Por toda parte, abriam-se flores evanescentes, oriundas de um solo de radiosas neblinas. Luzes policrômicas enfeitavam todas as paisagens celestes, que se perdiam na incomensurável extensão dos espaços felizes.
Rodeado dos seres santificados e venturosos que constituem a coorte luminosa de seus mensageiros abnegados, recebeu o Senhor, com a sua complacência, o emissário dileto do seu amor nas terras do Cruzeiro.
Ismael, porém, não trazia no coração o sinal da alegria. Seus traços fisionômicos deixavam mesmo transparecer angelical amargura.

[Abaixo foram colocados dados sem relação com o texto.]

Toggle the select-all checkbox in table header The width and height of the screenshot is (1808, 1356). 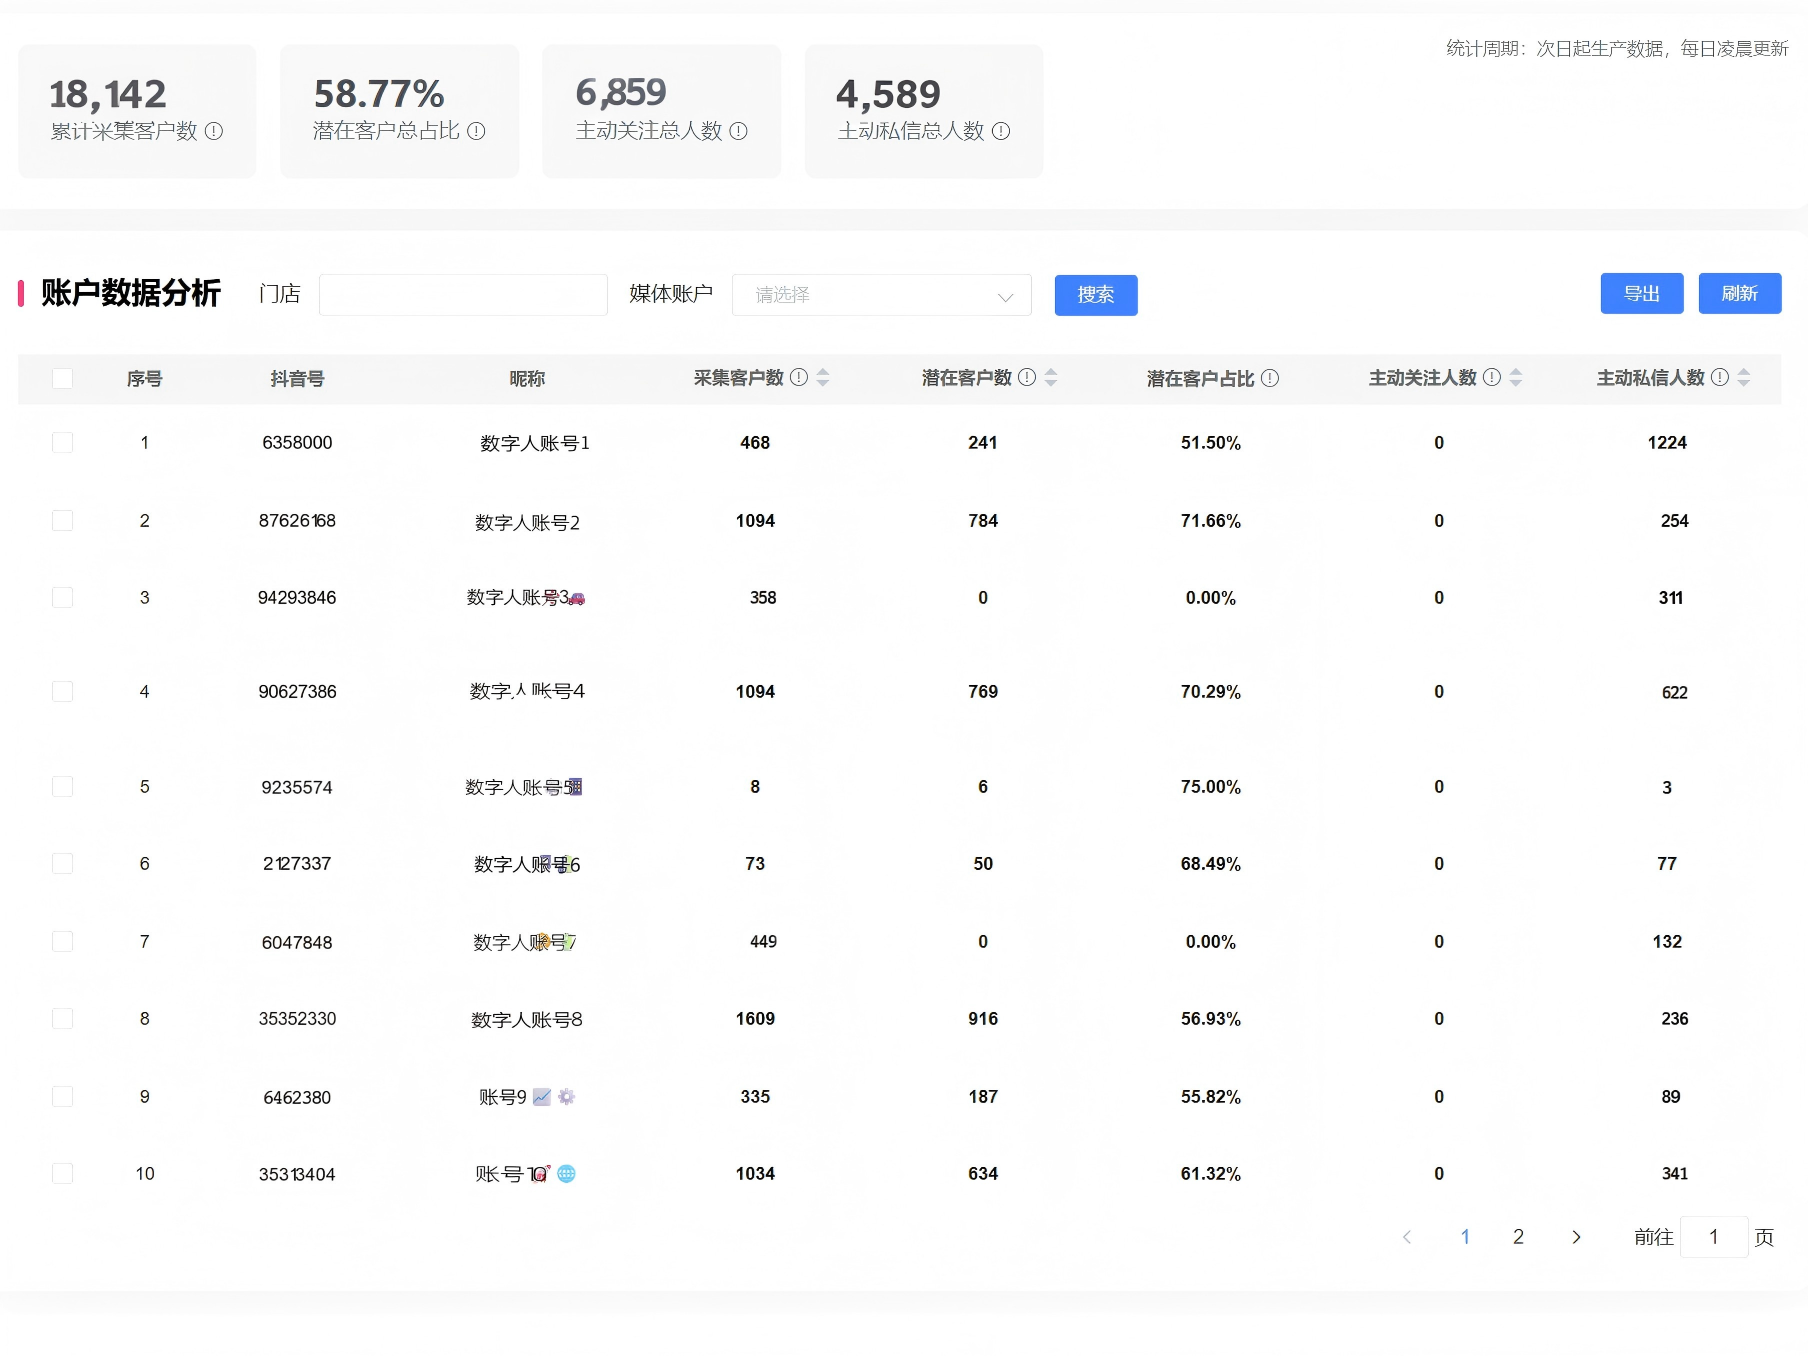[62, 378]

— Senhor — exclama ele —, sinto dificuldades para fazer prevaleçam os vossos desígnios nos territórios onde pairam as vossas bênçãos dulcificantes. A civilização, que ali se inicia sob os imperativos da vossa vontade compassiva e misericordiosa, acaba de ser contaminada por lamentáveis acontecimentos. Os donatários dos imensos latifúndios de Santa Cruz fizeram-se à vela, escravizando os negros indefesos da Luanda, da Guiné e de Angola. Infelizmente, os pobres cativos, miseráveis e desditosos, chegam à pátria do vosso Evangelho como se fossem animais bravios e selvagens, sem coração e sem consciência.

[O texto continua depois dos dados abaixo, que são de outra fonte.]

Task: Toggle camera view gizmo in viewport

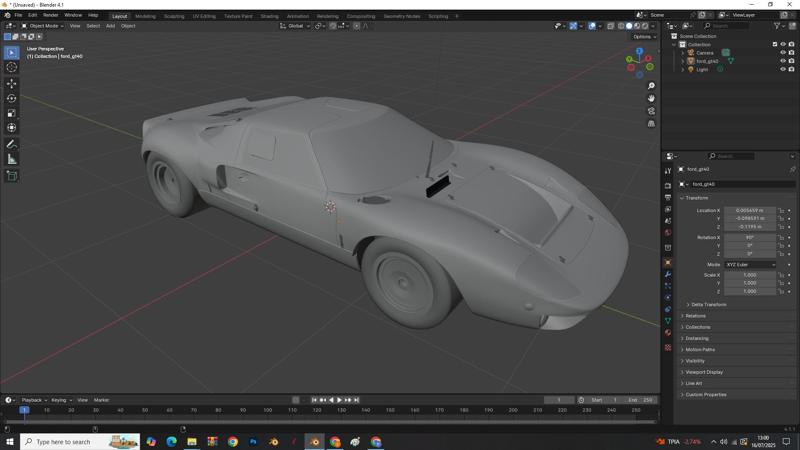Action: tap(651, 111)
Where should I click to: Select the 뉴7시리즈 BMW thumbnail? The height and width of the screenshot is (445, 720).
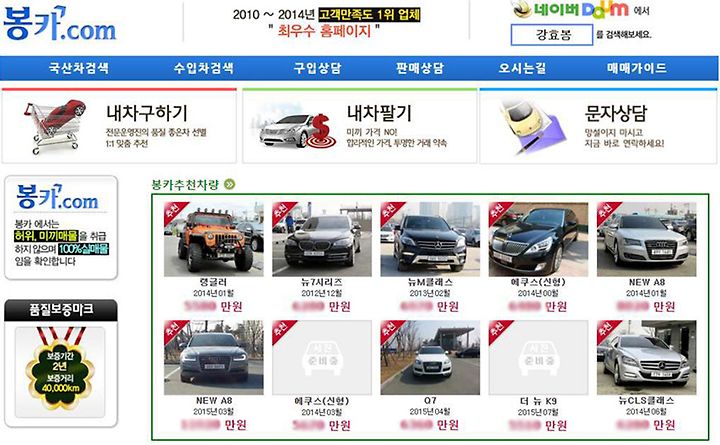[322, 239]
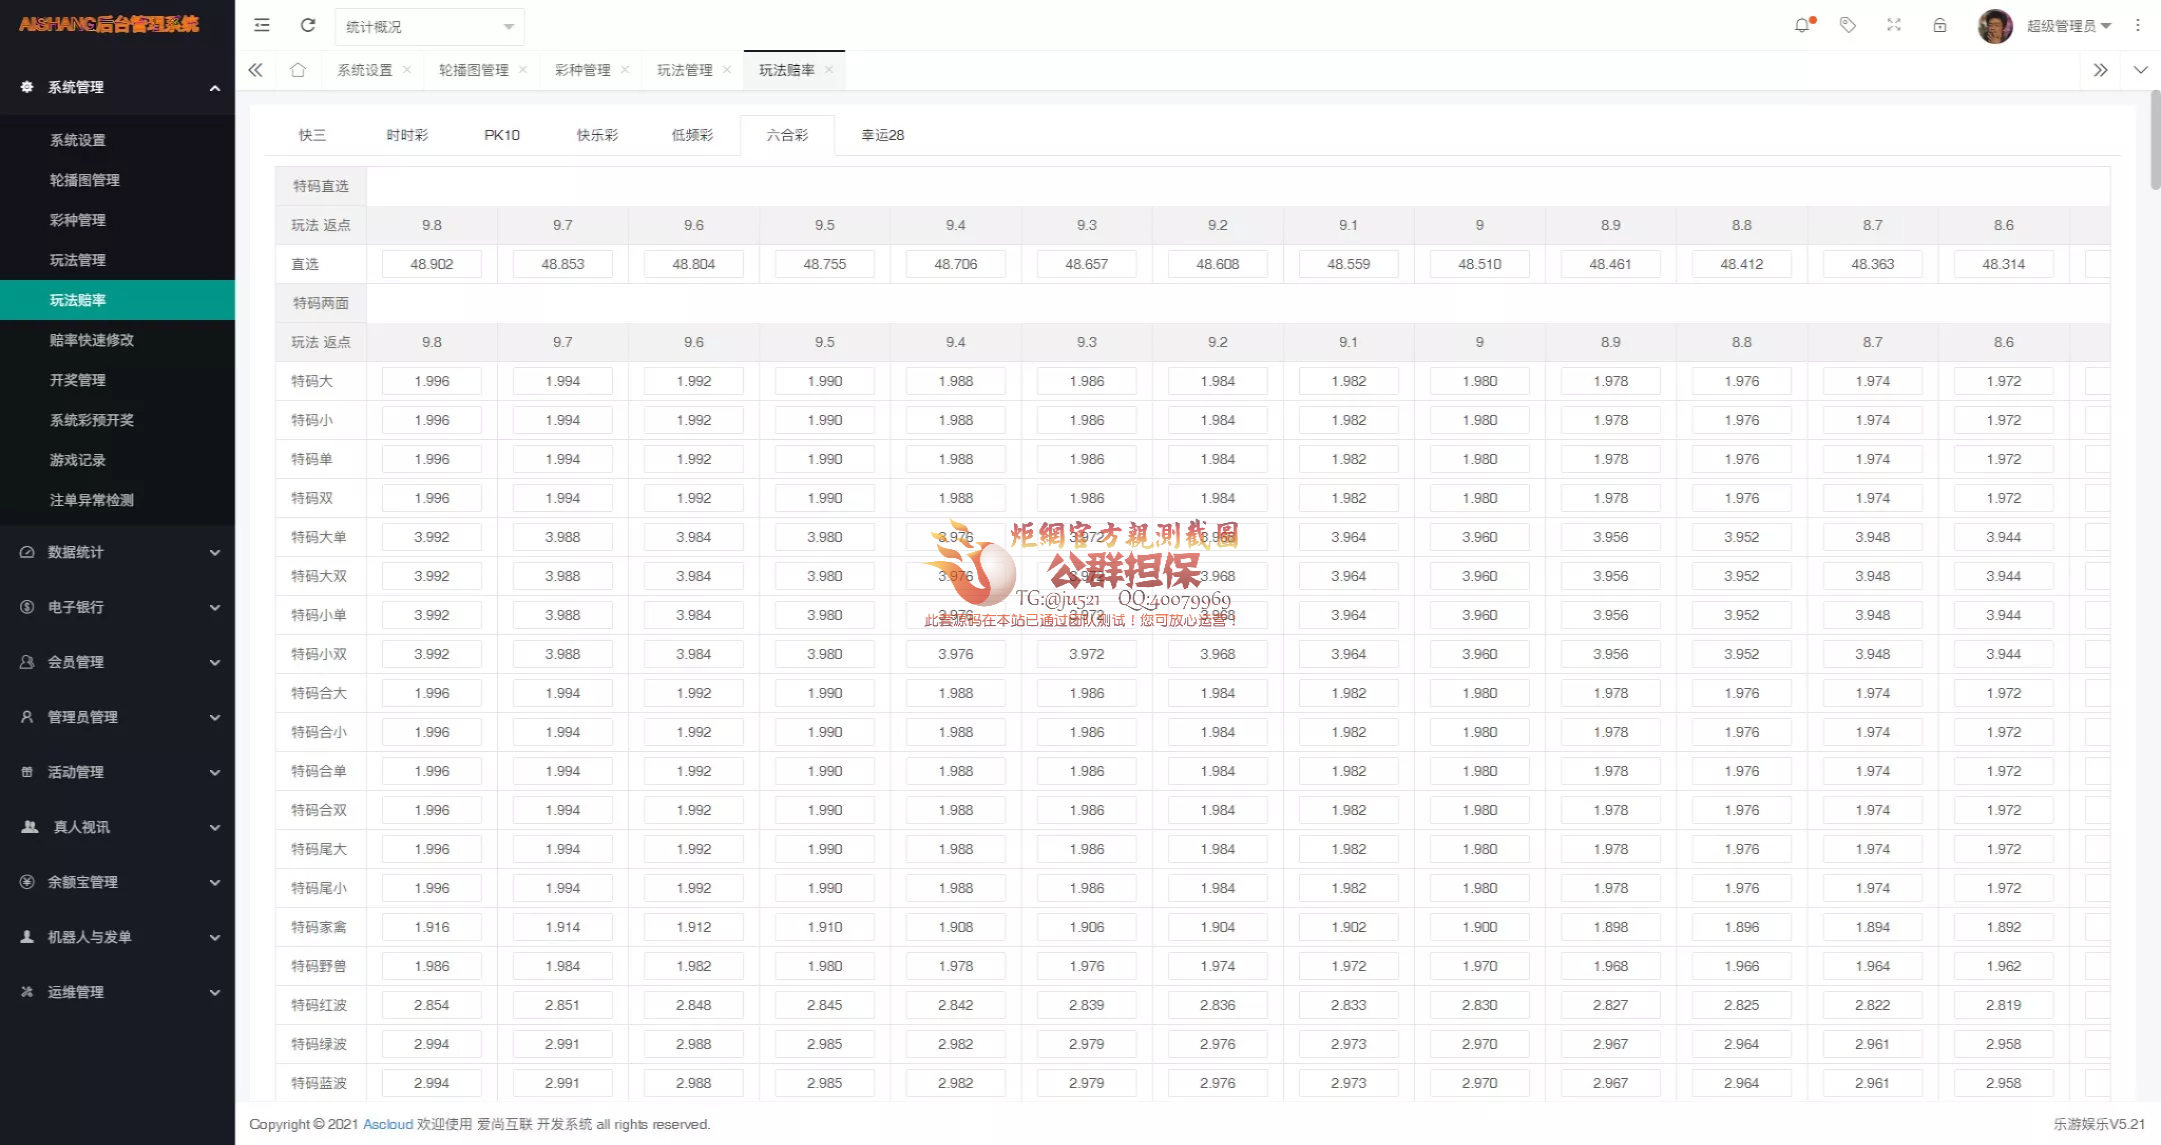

O mensageiro, porém, não conseguiu continuar. Soluços divinos lhe rebentaram do peito opresso, evocando tão amargas lembranças...
O Divino Mestre, porém, cingindo-o ao seu coração augusto e magnânimo, explicou brandamente:
— Ismael, asserena teu mundo íntimo no cumprimento dos sagrados deveres que te foram confiados. Bem sabes que os homens têm a sua responsabilidade pessoal nos feitos que realizam em suas existências isoladas e coletivas. Mas, se não podemos tolher-lhes aí a liberdade, também não podemos esquecer que existe o instituto imortal da justiça divina, onde cada qual receberá de conformidade com os seus atos. Havia eu determinado que a Terra do Cruzeiro se povoasse de raças humildes do planeta, buscando-se a colaboração dos povos sofredores das regiões africanas; todavia, para que essa cooperação fosse efetivada sem o atrito das armas, aproximei Portugal daquelas raças sofredoras, sem violências de qualquer natureza. A colaboração africana deveria, pois, verificar-se sem abalos perniciosos, no capítulo das minhas amorosas determinações. O homem branco da Europa, entretanto, está prejudicado por uma educação espiritual condenável e deficiente. Desejando entregar-se ao prazer fictício dos sentidos, procura eximir-se aos trabalhos pesados da agricultura, alegando o pretexto dos climas considerados impiedosos. Eles terão a liberdade de humilhar os seus irmãos, em face da grande lei do arbítrio independente, embora limitado, instituído por Deus para reger a vida de todas as criaturas, dentro dos sagrados imperativos da responsabilidade individual; mas, os que praticarem o nefando comércio sofrerão, igualmente, o mesmo martírio, nos dias do futuro, quando forem também vendidos e flagelados em identidade de circunstâncias. Na sua sede nociva de gozo, os homens brancos ainda não perceberam que a evolução se processa pela prática do bem e que todo o determinismo de Nosso Pai deve assinalar-se pelo "amai o próximo como a vós mesmos". Ignoram voluntariamente que o mal gera outros males com um largo cortejo de sofrimentos. Contudo, através dessas linhas tortuosas, impostas pela vontade livre das criaturas humanas, operarei com a minha misericórdia. Colocarei a minha luz sobre essas sombras, amenizando tão dolorosas crueldades. Prossegue com as tuas renúncias em favor do Evangelho e confia na vitória da Providência Divina.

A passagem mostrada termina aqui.